What Atlanta people? I thought. What stuff? But I didn’t get to ask. Janie was on a roll.
“So now she’s gone and got herself killed. And what’s Mama tell me? You better keep your sister’s name clean, she says. We don’t need no more trouble. Like it’s my fault all this crap happened in the first place.”
Janie put her palms flat against her thighs and looked straight at me. “And she’s right, we don’t need no more trouble. And I guess it’s my job to make sure we don’t get any more. But you know that Bible story, the one where the prodigal son runs off and wastes his whole life and then when he comes back, his father throws this big damn party for him while the good son, the one who did stick around, who did do what he was supposed to do, that son gets the shaft. You know that story?”
I nodded. “Yeah, I know that story.”
She shook her head. The tears were back again. “I always hated that story.”

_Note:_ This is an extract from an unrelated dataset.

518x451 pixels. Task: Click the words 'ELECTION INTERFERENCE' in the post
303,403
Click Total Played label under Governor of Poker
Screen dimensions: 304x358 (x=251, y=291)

Then she wiped her eyes. Her voice hadn’t changed the whole time—it was still rock steady. “And now you want a story too, and I just don’t know what to tell you.”
“Tell me you’ll help me find out what happened.” I hesitated. “Look, if there’s dirt, it’s gonna come out, and the cops don’t care one way or the other. But I do care, and if you’ll help me, maybe I can find something under the dirt that can spare your family—and my family too—any further grief.”
She sent this look my way. “Uh huh. Like you care about me. Like you’re not just saying that to get what you want.”
I started to protest. “I didn’t—”
She waved me quiet. “Oh, don’t say you didn’t mean it. Of course you did. But you know what? Maybe you’re right.”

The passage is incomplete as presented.